On a vu par l’exposé historique du début que la plupart des critiques n’ont essayé de montrer la nature des écrivains dont ils s’occupaient que pour mieux apprécier leurs œuvres. M. Taine, seul, s’est à peu près dispensé de cette tâche secondaire et s’est appliqué dans ses études, soit par la biographie de ses auteurs, soit par des indications induites de leurs écrits, à définir leur organisation mentale, en des termes encore bien vagues. On en est là, et l’on peut reprocher aux meilleurs travaux actuels des critiques biographes, deux défauts : les indications psychologiques qu’ils extraient de l’examen superficiel d’œuvres littéraires sont trop générales et trop peu précises pour être considérées comme scientifiques ; d’autre part, ils ont tort d’employer simultanément dans leurs essais et en vue de déterminer l’individualité d’un artiste, l’histoire de sa carrière, l’ethnologie, les notions de l’hérédité et de l’influence des milieux, avec l’analyse directe de ses œuvres. Des deux méthodes, c’est la première qui doit céder le pas, basée, comme elle l’est, et comme nous la montrerons au chapitre suivant, sur des lois incertaines et présomptives dont la critique scientifique ne pourra tirer parti qu’après avoir vérifié, par ses propres travaux, la mesure dans laquelle elles s’appliquent aux hommes supérieurs. C’est donc de l’examen seul de l’œuvre que l’analyste devra tirer les indications nécessaires pour étudier l’esprit de l’auteur ou de l’artiste qu’il veut connaître, et le problème qu’il devra poser est celui-ci : Etant donnée l’œuvre d’un artiste, résumée eu toutes ses particularités esthétiques de forme et de contenu, définir en termes de science, c’est-à-dire exacts, les particularités de l’organisation mentale de cet homme.
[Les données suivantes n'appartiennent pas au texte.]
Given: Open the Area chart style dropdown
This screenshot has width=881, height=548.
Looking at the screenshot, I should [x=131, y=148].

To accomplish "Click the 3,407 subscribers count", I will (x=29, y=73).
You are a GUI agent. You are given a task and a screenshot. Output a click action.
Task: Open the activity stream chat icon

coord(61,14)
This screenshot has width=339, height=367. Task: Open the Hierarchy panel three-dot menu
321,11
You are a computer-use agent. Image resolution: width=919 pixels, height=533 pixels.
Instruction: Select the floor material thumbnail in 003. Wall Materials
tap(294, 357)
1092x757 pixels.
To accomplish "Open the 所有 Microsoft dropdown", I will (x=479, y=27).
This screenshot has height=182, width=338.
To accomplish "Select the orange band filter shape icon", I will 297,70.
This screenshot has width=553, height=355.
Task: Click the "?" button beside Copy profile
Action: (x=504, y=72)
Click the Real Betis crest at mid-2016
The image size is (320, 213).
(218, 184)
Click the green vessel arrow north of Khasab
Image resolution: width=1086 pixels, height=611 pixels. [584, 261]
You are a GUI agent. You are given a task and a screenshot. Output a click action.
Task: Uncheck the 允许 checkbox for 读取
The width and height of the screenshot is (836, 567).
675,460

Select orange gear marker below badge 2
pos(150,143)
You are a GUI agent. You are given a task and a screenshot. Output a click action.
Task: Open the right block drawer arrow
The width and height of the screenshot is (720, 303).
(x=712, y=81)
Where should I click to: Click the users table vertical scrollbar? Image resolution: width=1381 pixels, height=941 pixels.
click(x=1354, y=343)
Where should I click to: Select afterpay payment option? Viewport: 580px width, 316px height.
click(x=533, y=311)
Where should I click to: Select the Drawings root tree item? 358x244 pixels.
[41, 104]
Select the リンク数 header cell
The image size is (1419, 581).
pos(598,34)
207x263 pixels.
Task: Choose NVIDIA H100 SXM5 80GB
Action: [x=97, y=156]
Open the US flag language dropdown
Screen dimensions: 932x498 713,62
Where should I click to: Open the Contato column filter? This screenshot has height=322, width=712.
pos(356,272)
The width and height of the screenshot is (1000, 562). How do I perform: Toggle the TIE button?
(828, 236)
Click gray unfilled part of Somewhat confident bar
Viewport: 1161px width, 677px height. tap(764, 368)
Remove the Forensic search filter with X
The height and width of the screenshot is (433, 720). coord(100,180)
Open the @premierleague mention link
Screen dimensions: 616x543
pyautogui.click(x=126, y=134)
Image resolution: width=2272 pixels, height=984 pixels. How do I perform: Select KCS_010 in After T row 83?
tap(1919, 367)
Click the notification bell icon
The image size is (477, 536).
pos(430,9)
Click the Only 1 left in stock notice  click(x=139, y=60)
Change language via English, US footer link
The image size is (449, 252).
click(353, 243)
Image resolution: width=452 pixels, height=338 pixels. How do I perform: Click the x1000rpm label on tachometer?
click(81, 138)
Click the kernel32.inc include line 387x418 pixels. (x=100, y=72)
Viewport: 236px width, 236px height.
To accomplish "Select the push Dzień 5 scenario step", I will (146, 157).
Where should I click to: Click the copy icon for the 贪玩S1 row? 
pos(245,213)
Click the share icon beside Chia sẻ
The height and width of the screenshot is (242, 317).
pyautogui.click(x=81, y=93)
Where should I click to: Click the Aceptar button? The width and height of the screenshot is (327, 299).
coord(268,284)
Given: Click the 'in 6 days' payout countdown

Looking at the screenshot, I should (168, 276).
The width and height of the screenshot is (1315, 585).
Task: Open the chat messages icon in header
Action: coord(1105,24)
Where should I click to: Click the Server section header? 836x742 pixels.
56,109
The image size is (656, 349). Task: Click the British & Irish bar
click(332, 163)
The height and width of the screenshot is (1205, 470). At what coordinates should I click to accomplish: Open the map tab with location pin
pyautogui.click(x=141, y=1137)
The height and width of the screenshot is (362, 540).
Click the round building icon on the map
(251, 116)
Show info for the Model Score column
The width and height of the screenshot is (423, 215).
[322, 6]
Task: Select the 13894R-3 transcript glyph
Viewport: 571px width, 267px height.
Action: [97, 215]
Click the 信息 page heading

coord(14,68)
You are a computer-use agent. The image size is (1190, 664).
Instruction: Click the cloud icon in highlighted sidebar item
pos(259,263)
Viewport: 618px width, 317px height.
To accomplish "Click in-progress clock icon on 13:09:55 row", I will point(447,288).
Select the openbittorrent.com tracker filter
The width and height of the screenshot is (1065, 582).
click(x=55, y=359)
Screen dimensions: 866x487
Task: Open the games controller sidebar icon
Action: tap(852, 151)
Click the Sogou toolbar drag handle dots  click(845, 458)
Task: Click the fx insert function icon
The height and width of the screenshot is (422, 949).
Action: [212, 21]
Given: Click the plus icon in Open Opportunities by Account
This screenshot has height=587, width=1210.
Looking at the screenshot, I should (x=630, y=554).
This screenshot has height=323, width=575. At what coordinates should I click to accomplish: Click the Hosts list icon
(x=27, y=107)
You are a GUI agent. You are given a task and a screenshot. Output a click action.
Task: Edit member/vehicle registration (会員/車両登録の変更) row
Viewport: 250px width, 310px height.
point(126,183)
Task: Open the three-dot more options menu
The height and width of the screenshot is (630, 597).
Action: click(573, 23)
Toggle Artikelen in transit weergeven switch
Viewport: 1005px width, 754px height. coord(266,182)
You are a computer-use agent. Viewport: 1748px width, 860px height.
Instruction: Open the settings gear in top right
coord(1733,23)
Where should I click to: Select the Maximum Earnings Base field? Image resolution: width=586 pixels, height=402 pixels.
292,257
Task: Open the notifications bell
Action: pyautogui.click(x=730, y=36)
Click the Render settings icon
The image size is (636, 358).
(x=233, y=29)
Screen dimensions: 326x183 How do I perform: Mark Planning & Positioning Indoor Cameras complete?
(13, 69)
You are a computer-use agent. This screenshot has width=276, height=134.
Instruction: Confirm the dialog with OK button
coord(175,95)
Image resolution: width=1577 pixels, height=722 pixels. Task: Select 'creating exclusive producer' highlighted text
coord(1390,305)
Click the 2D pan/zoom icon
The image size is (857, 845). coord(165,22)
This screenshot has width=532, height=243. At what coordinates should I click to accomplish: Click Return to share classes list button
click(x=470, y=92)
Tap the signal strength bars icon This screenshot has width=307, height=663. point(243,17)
Le raisonnement, par lequel on peut résoudre cette question, conclure d’une particularité esthétique d’une œuvre à une particularité morale de son auteur, est fort simple. L’emploi d’une forme de style, l’expression d’une conception particulière quelconque, que cet emploi soit original ou qu’il puisse paraître entaché d’imitation, est un fait ayant pour cause prochaine, comme tout le livre, la toile, la partition dont il s’agit, un acte physique de leur auteur, poussé par quelque besoin de gloire, d’argent, par un mobile, instinctif, n’importe, de faire une de ces œuvres. Cette détermination prise, l’artiste l’exécute d’une certaine manière. Il s’adonne à un certain art, à un certain genre, à un certain procédé, en un mot, il fait une œuvre se distinguant de celles d’autrui par certains caractères, ceux-là mêmes que nous avons appris à dégager dans le précédent chapitre. Il écrira, il peindra, il composera, comme le lui permettront ses facultés acquises et naturelles, comme le lui commanderont ses désirs, son idéal ; c’est-à-dire que les caractères particuliers de son œuvre résulteront de certaines propriétés de son esprit. Ces caractères seront à l’égard de ces propriétés dans une relation d’effet à cause, et l’on peut concevoir une science qui remontera des uns aux autres, comme on remonte d’un signe à la chose signifiée, d’une expression à la chose exprimée, d’une manifestation quelconque à son origine.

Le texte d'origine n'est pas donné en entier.